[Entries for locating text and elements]
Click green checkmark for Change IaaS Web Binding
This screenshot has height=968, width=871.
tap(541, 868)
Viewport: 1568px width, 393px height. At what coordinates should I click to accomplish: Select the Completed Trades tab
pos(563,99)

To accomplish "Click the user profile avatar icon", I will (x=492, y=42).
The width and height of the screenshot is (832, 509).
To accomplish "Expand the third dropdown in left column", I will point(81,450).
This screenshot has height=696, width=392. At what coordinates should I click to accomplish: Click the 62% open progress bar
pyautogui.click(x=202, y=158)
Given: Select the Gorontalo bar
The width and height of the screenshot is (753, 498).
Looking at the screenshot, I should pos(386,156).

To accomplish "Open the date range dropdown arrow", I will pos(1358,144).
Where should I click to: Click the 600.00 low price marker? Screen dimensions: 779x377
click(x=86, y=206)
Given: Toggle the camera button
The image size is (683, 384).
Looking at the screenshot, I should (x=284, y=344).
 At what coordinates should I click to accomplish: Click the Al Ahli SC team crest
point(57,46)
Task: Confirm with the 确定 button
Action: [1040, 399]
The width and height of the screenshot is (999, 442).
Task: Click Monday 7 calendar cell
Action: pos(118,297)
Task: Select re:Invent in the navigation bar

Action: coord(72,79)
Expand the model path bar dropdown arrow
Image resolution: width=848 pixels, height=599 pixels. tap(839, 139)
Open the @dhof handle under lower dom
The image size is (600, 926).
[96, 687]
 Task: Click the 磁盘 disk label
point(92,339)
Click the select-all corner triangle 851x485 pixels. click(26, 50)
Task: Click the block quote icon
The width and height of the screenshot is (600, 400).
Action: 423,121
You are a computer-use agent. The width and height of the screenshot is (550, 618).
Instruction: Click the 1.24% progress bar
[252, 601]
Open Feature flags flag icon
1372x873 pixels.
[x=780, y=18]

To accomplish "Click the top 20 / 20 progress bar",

# [The request]
Quote all of the records above word for word, keeping every line as it appears.

# [Right answer]
Click green checkmark for Change IaaS Web Binding
This screenshot has height=968, width=871.
tap(541, 868)
Viewport: 1568px width, 393px height. At what coordinates should I click to accomplish: Select the Completed Trades tab
pos(563,99)

To accomplish "Click the user profile avatar icon", I will (x=492, y=42).
The width and height of the screenshot is (832, 509).
To accomplish "Expand the third dropdown in left column", I will point(81,450).
This screenshot has height=696, width=392. At what coordinates should I click to accomplish: Click the 62% open progress bar
pyautogui.click(x=202, y=158)
Given: Select the Gorontalo bar
The width and height of the screenshot is (753, 498).
Looking at the screenshot, I should pos(386,156).

To accomplish "Open the date range dropdown arrow", I will pos(1358,144).
Where should I click to: Click the 600.00 low price marker? Screen dimensions: 779x377
click(x=86, y=206)
Given: Toggle the camera button
The image size is (683, 384).
Looking at the screenshot, I should (x=284, y=344).
 At what coordinates should I click to accomplish: Click the Al Ahli SC team crest
point(57,46)
Task: Confirm with the 确定 button
Action: [1040, 399]
The width and height of the screenshot is (999, 442).
Task: Click Monday 7 calendar cell
Action: pos(118,297)
Task: Select re:Invent in the navigation bar

Action: coord(72,79)
Expand the model path bar dropdown arrow
Image resolution: width=848 pixels, height=599 pixels. tap(839, 139)
Open the @dhof handle under lower dom
The image size is (600, 926).
[96, 687]
 Task: Click the 磁盘 disk label
point(92,339)
Click the select-all corner triangle 851x485 pixels. click(26, 50)
Task: Click the block quote icon
The width and height of the screenshot is (600, 400).
Action: 423,121
You are a computer-use agent. The width and height of the screenshot is (550, 618).
Instruction: Click the 1.24% progress bar
[252, 601]
Open Feature flags flag icon
1372x873 pixels.
[x=780, y=18]

To accomplish "Click the top 20 / 20 progress bar",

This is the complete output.